More than 400 British travellers stranded in six Central and South American countries will be able to return home on two charter flights this month.

The two transatlantic flights will leave from San Jose in Costa Rica and Quito in Ecuador for London Stansted on June 11, the UK Government has announced.

British travellers in Panama, Nicaragua, Guatemala and Chile will be able to board “sweeper flights” to take them to Costa Rica and Ecuador for the final transatlantic passage back to the UK, the Government said.

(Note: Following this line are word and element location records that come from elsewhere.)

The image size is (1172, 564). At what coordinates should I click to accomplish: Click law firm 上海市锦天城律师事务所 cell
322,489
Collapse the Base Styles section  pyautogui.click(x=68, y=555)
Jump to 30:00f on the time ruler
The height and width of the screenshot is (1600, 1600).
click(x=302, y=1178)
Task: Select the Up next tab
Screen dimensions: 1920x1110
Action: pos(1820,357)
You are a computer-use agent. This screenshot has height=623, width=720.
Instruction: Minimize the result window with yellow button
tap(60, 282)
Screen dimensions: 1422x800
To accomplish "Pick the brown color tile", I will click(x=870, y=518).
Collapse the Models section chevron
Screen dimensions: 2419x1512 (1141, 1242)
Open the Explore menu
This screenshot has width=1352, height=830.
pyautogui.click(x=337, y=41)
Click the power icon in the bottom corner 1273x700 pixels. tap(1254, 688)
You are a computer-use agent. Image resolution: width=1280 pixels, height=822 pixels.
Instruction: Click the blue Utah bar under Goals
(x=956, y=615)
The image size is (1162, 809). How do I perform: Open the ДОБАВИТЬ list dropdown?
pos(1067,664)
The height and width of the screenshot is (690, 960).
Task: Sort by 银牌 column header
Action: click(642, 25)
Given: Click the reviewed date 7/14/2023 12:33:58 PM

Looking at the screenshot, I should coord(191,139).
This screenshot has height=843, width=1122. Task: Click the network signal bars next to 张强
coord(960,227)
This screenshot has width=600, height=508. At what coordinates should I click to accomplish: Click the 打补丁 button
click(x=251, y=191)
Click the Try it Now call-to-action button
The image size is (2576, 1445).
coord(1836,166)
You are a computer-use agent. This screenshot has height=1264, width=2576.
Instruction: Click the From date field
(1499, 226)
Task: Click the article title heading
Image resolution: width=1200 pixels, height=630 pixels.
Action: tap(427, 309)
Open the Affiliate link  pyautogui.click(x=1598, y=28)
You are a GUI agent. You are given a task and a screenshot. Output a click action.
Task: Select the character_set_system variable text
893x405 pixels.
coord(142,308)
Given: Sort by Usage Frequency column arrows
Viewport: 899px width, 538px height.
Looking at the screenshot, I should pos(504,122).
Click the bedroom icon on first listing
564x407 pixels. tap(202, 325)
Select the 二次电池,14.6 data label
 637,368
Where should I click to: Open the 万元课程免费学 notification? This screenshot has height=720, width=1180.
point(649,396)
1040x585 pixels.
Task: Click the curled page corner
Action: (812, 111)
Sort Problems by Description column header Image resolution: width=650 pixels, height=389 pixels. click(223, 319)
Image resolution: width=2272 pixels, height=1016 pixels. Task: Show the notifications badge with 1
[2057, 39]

Priority will initially be given to travellers aged over 70, those with medical requirements, people travelling with young children and others in remote or “at-risk” areas.

More than 2,100 British travellers have already been brought back from the region on chartered flights organised by the Government during the coronavirus pandemic.

Foreign and Commonwealth Office (FCO) minister for the Americas, Wendy Morton, said: “This is a complex operation with British travellers wanting to return home from across Central and South America.

“Our teams across the region are doing everything they can to get as many people as possible home to their families and will continue to provide support to British nationals who remain.”

Those wishing to board the flights are advised to check the relevant FCO travel advice pages online and contact the British mission in the country they are in.

The FCO said those who are eligible to fly will be sent information on how to get to the airport, flight itineraries and costs when their seat is confirmed.

At the beginning of May, the Government said more than 30,000 British travellers had returned to the UK on 142 special charter flights from 27 countries since the outbreak of coronavirus.

Later in the month Transport Secretary Grant Shapps said “about 20,000” British nationals were still in need of repatriation.